In fact, a question about it(*) brings the interview to a crashing halt.
More from Chuck Klosterman’s interview with Page over at GQ:
People still watch The Song Remains the Same, or at least they watch parts of it whenever they’re scrolling through the late-night TV menu and suddenly hear a theremin. It is, for reasons both good and bad, the quintessential concert film, created by the kind of super-popular rock band that no longer exists. Led Zeppelin recorded the live footage for The Song Remains the Same at Madison Square Garden in 1973, but the cameras periodically ran out of film and missed certain sections of certain songs. To compensate, the individual band members created interstitial fantasy sequences that were intended to reflect their respective personalities, all of which were varying levels of opaque.
The problem was, as the group and their manager Peter Grant found out only after they’d fired Massot from the project, is that he’d gotten inadequate—practically unusable—coverage that wouldn’t sync properly or cut.
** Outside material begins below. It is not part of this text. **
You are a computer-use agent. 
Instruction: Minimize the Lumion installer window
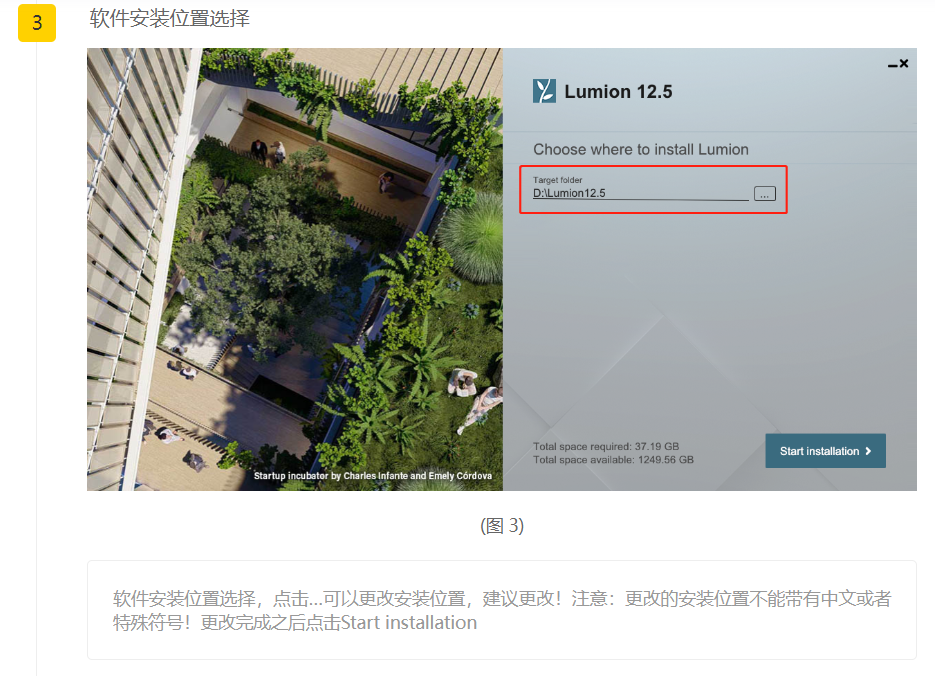tap(893, 65)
Some great shots but nothing that could be used to create an edited sequence.
Grant brought in Aussie director Peter Clifton, the guy they probably should have hired in the first place, to see what could made from this mess, but the initial prognosis looked pretty grim until Clifton suggested reshooting the entire running order of the Madison Square Garden show on Madison Square Garden’s stage… recreated at Shepperton Studios in England!
Everyone assumes they’re watching the group at MSG, but in reality what we are watching (for the most part) is Led Zeppelin rocking out on a soundstage in Surrey, southeast of London. Without an audience.